L&D is there to help people get better at their jobs.
It wasn’t always thought of as having such a broad scope.
It used to be called Training, and it was only about delivering training sessions. The people at the front of the room were often called Instructors; their job was to be a font of knowledge – an expert in a specific content area – and to walk people through activities designed to transfer that knowledge.
This is a familiar model based on the schoolroom – and as most of us know through bitter experience, the “sage on the stage” model is not an efficient or effective way of transferring knowledge from one human to another.
Most of us recognise the wisdom in Mark Twain’s pithy quote …
I have never let my schooling interfere with my education
… especially since the development of the Internet that has brought so much knowledge (and nonsense) to our fingertips.
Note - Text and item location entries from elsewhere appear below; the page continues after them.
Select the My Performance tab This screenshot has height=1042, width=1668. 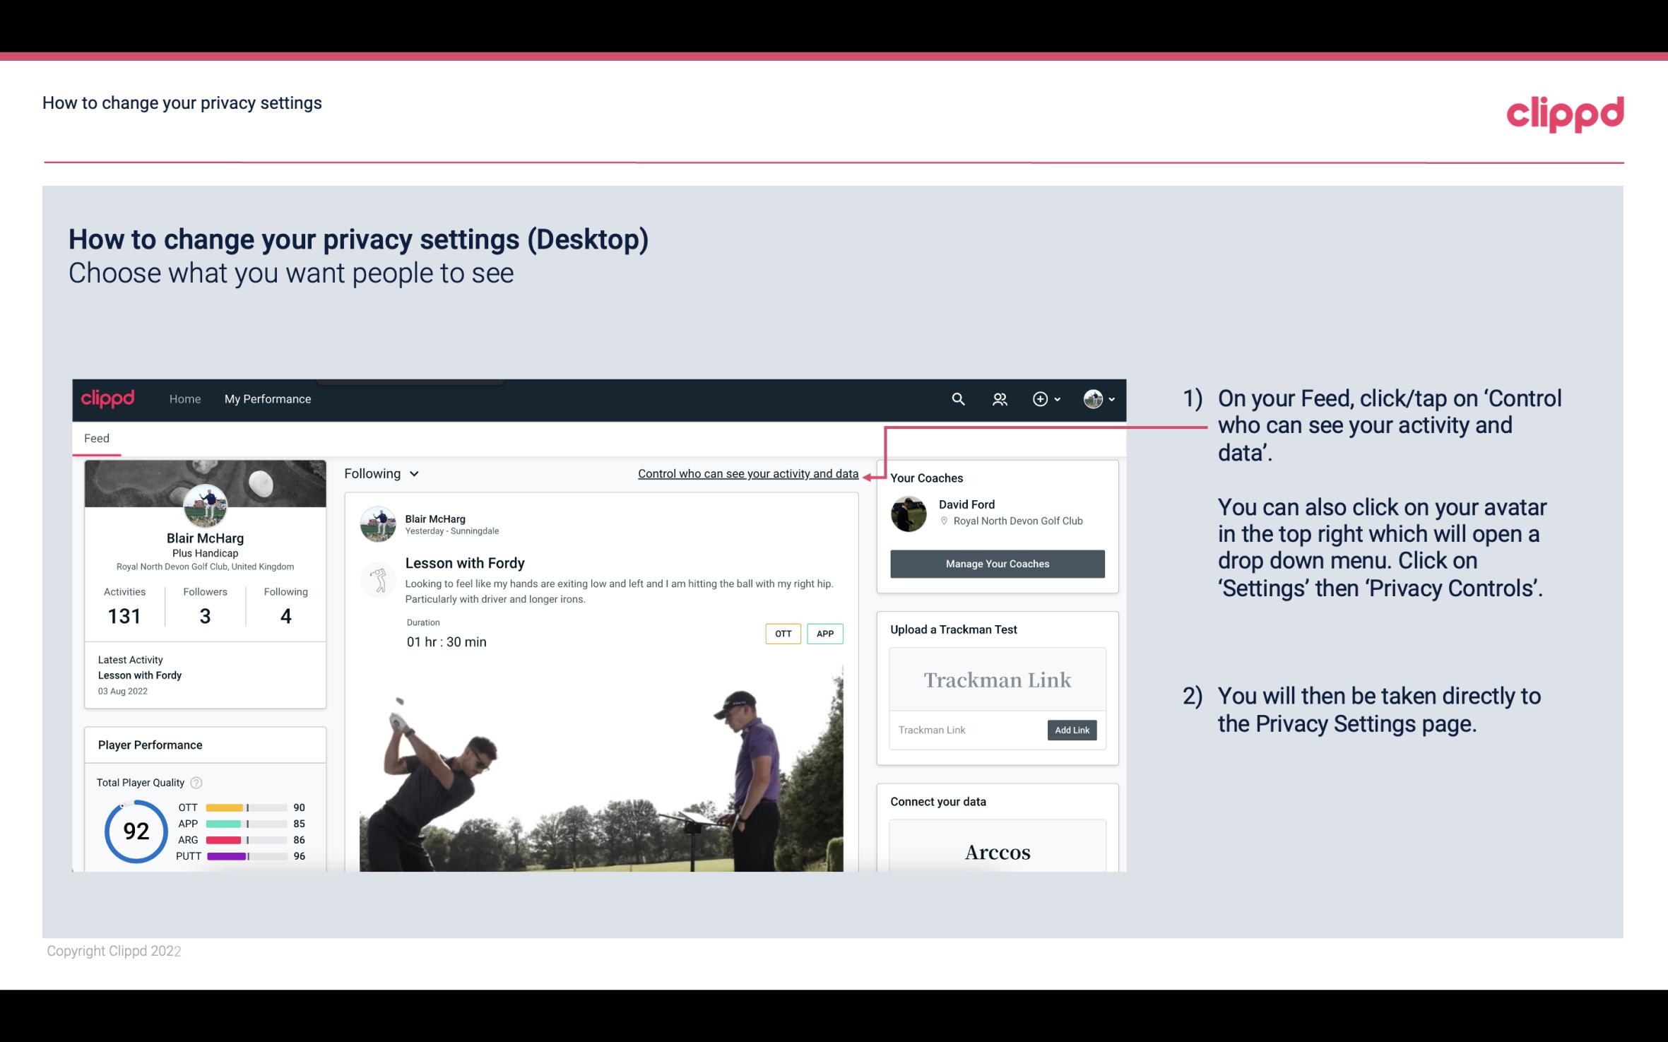pyautogui.click(x=268, y=398)
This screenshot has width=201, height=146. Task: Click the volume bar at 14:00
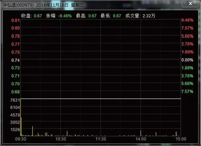click(141, 133)
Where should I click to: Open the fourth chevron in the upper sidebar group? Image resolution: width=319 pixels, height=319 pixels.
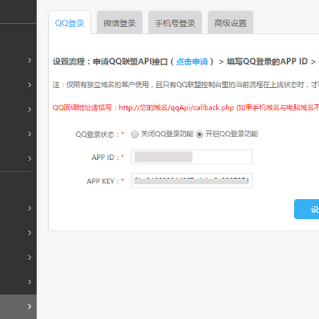coord(30,134)
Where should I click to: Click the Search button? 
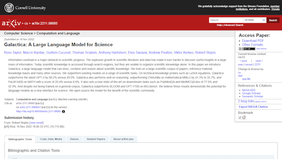(273, 20)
I have learnt far more from a couple of hours on Wikipedia or YouTube than I did in several years of schooling, with the added advantage of not being beaten up by the big boys who didn’t appreciate my thick glasses and cheeky know-all wit.
Those old school-like Training Courses often last a few days (I use the present tense because there are still a lot of them about), and then the Training Instructor packs his or her bags and heads off to the next one.
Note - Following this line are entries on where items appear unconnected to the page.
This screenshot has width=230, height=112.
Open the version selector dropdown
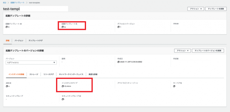coord(31,63)
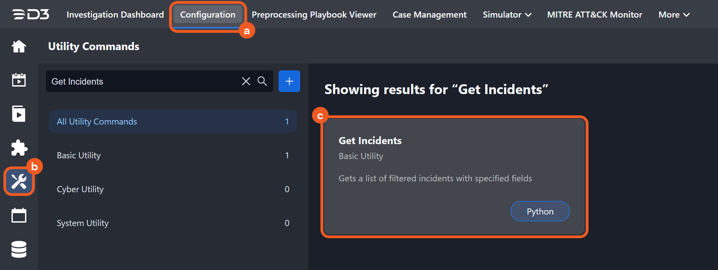The width and height of the screenshot is (718, 270).
Task: Open the blank calendar sidebar icon
Action: coord(19,216)
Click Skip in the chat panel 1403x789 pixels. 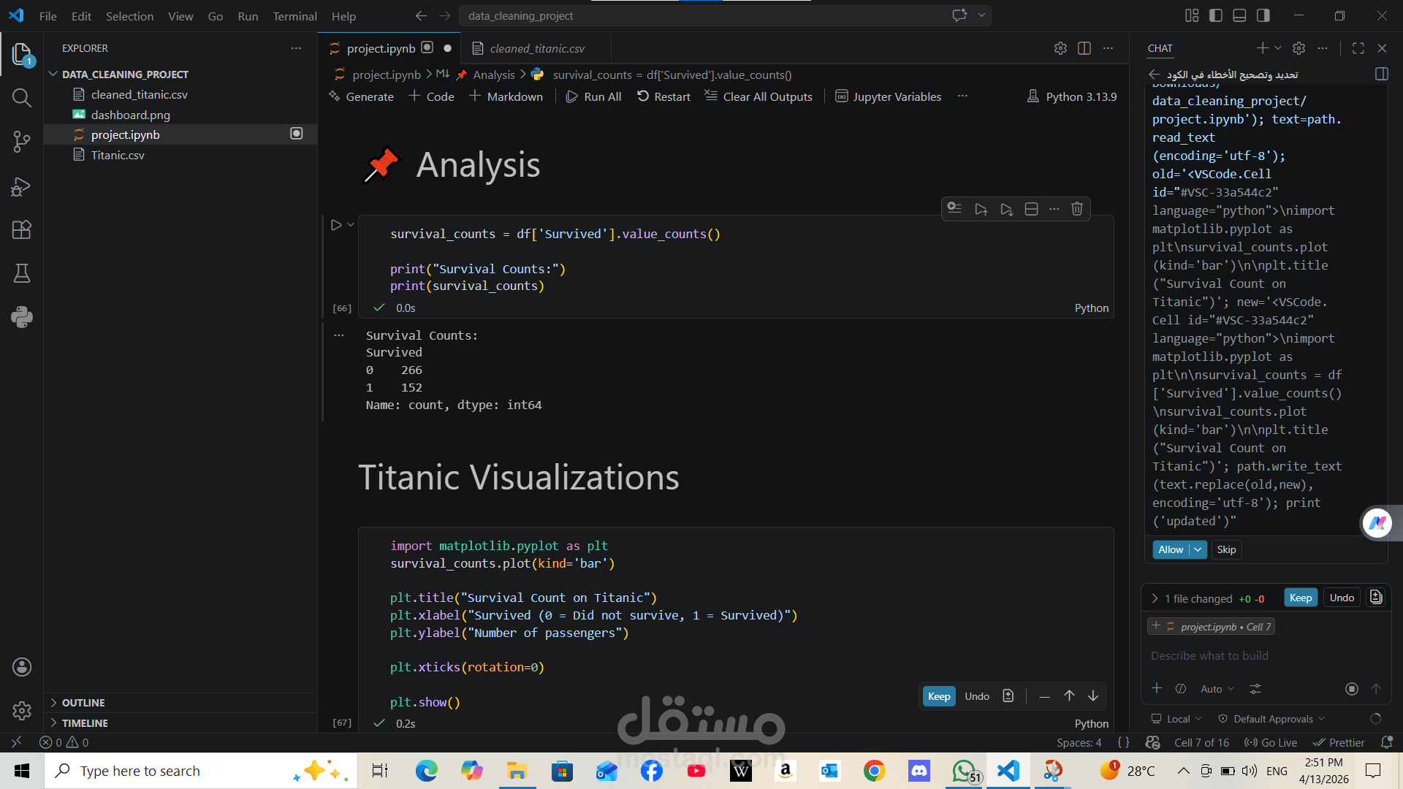pos(1226,550)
The participants head back to their workplaces, forget most of what was learnt and, for various reasons, often fail to apply whatever they manage to retain.
The “Training” box is ticked, the training was delivered as planned, and the happy sheet said they’d had a good time so it is all chalked up as a success. The organisation can now crack on with its business without being distracted by peripheral nice-to-haves like training courses.
This isn’t to say that old-fashioned training courses are never useful – if they are well-designed and delivered so that the learner is mostly active, and the process suits the content and the participants, then training courses can be very effective.
Unfortunately that’s rarely the case.
More likely the knowledge-tsunami training course – possibly linked to a certification that is little more than CV bling – is the industry default response and the client default expectation. Unfortunately it is a shoddy tool for the job of driving improved performance, and so exacerbates the idea that L&D isn’t part of the chain that adds value to the organisation.
To put it into numbers, albeit fake numbers that I have just made up to illustrate the point, the hit rate of old-fashioned training is about 1%.
This 1% represents the “Realised Value” (rV) of the training and means that only 1% of the “Potential Value” (pV) is delivered.
That’s pretty rubbish.
The Potential Value (pV) is the total value that could be added to the organisation if all the skills and knowledge of the training were implemented consistently and to a high standard.
In order for Training to improve on this fake 1% rV number and do its stuff properly, L&D departments should scope their projects around “performance improvement” rather than “training delivery”. In other words focussing on the Outcome (performance improvement), and not just the Output (learning), or the Input (training).
If we take this broader approach – what I call “the L2P journey” (Learning to Performance) – then suddenly anything that gets in the way of learning leading to improved performance is in scope and must be addressed within the L&D project, even if it’s not L&D pulling all the levers.
Anything else would be unethical, because it would be a project doomed to fail; doomed to produce a measly 1% rV.
A project in any other walk of life would (or should) consider the broader picture. No house builder worth their salt would build a house on quicksand, regarding the unstable ground as outside their scope. The desired outcome is a house you can live in, not that some building work gets done, so the dodgy ground needs to be addressed before work starts on the walls.
Similarly, we should not train people when we know it is unlikely to lead to performance improvement because there are other structural problems in the workplace getting in the way.
This means L&D plans need to start with a Business Case based on the performance outcome, and must include the entire L2P journey, even if actions within that plan sit outside of L&D.